When you have gone through the entries below, state how many lines include the word "name" and write nothing else.

(Stored data)
=== Begin Enclosure ===

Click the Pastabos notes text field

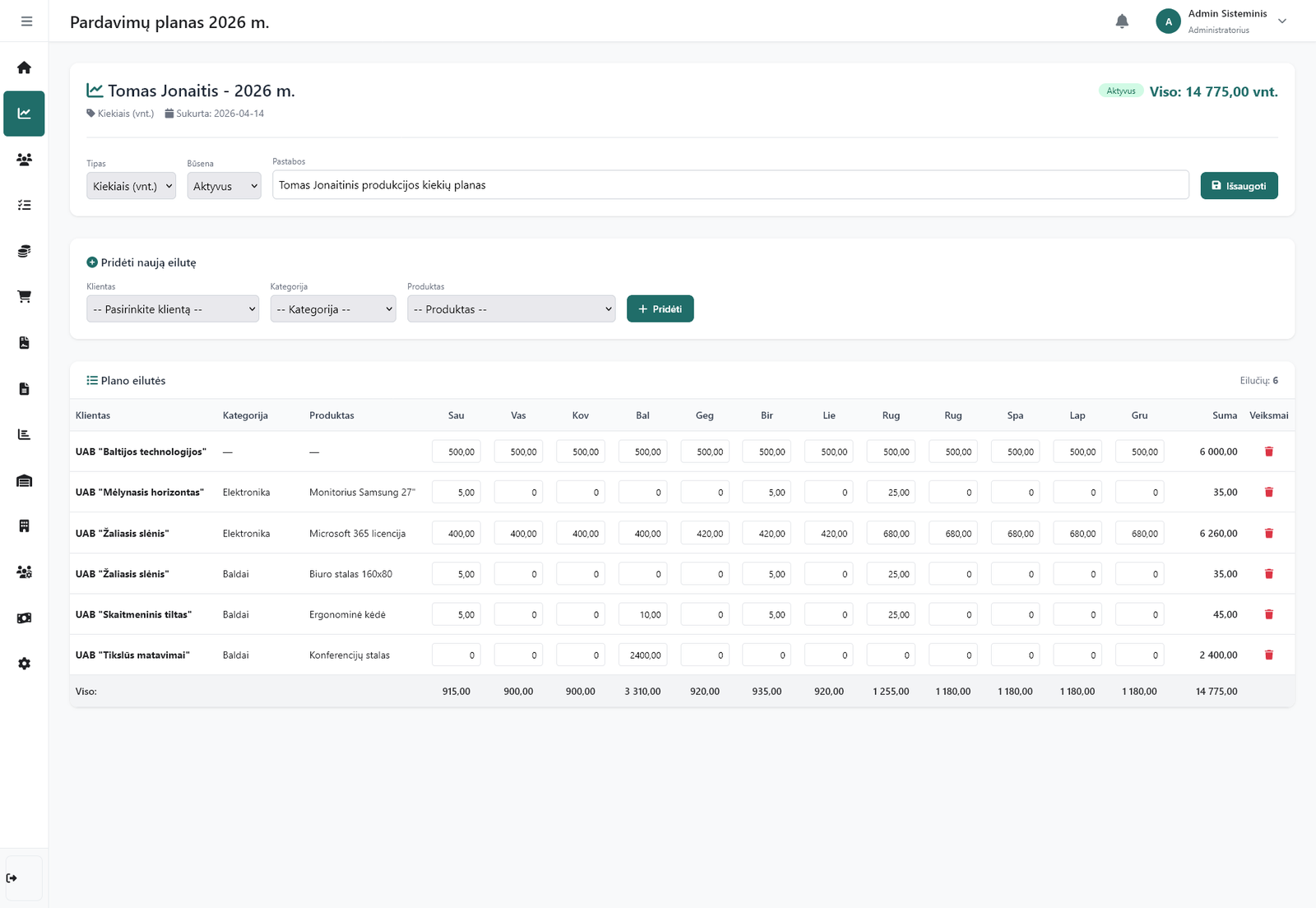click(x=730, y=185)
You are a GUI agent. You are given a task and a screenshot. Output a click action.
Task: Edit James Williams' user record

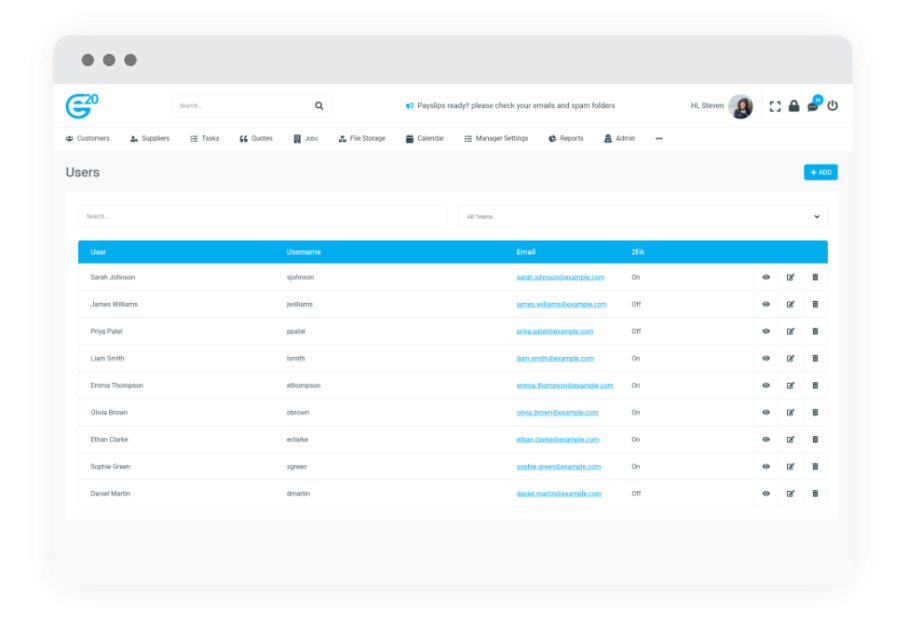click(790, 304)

=== End Enclosure ===
=== Begin Enclosure ===

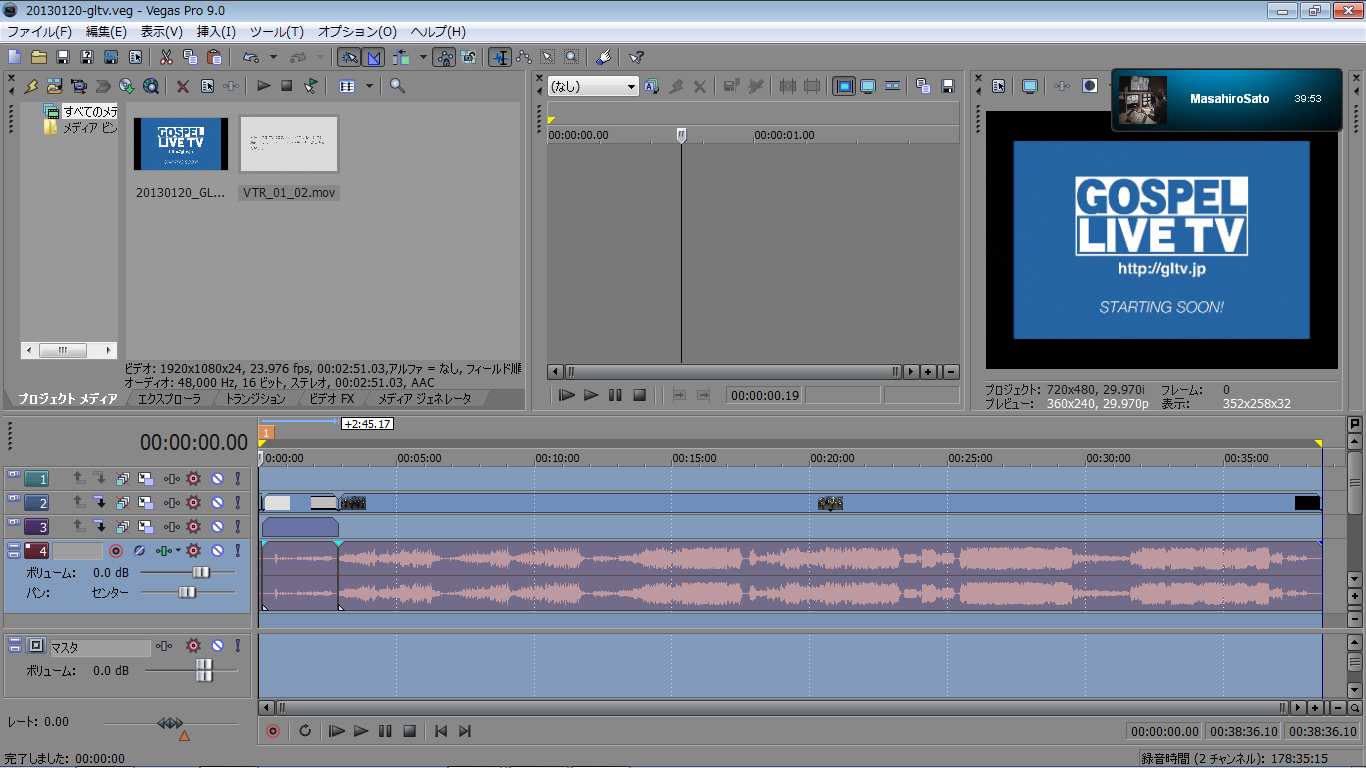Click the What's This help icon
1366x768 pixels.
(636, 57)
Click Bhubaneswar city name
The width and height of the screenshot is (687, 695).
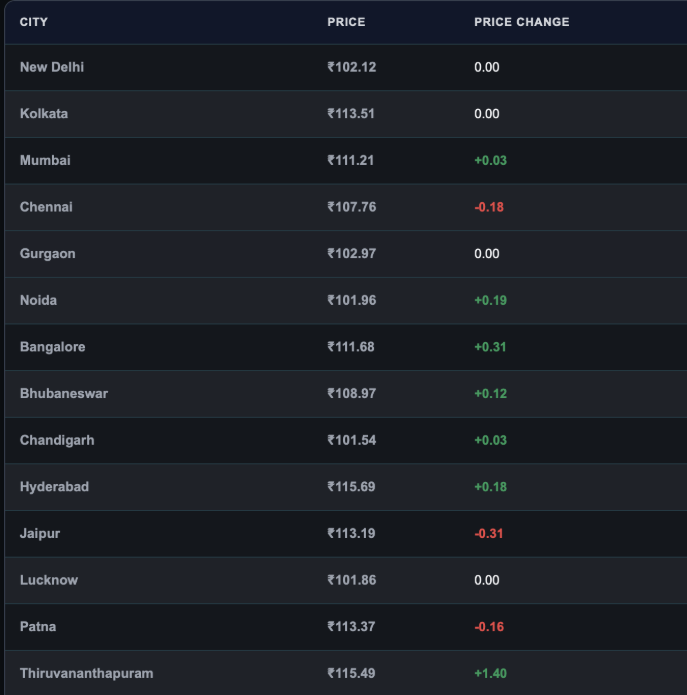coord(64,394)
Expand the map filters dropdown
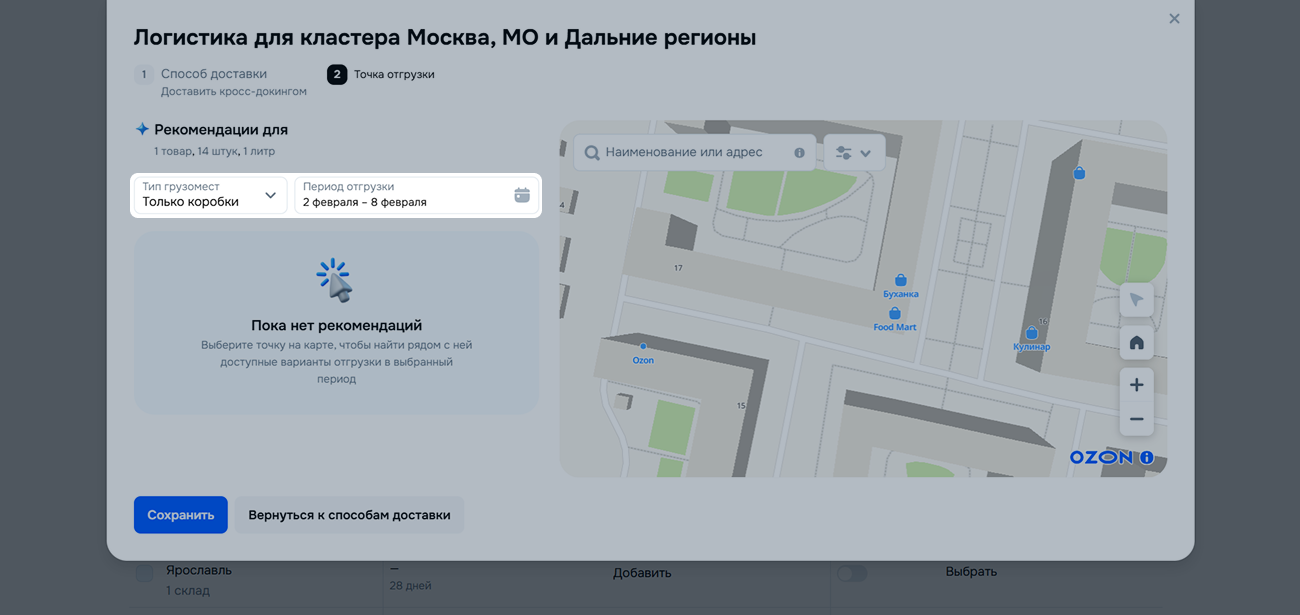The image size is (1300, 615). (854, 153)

=== End Enclosure ===
=== Begin Enclosure ===

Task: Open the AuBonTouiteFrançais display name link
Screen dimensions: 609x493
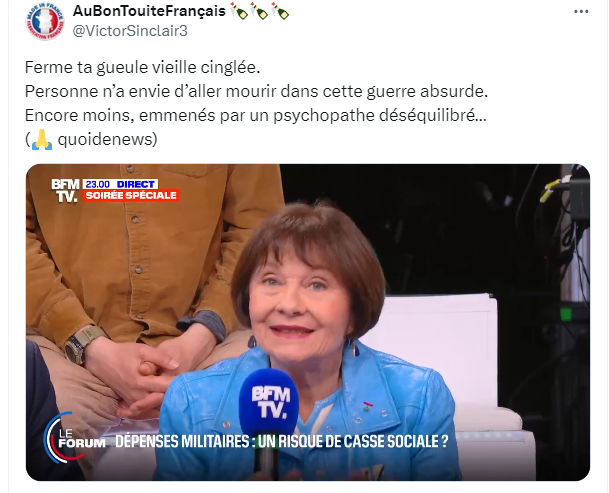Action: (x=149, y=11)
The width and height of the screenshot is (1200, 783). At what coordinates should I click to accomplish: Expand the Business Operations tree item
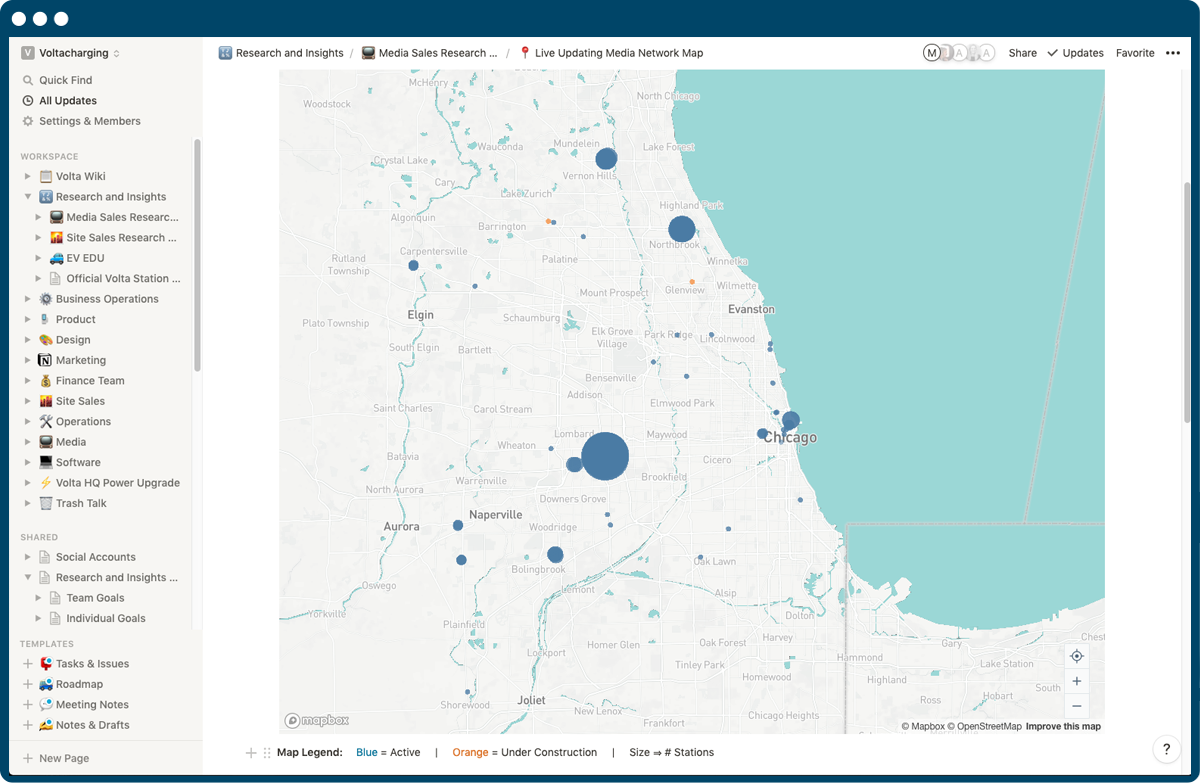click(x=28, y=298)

=== End Enclosure ===

Your response:
2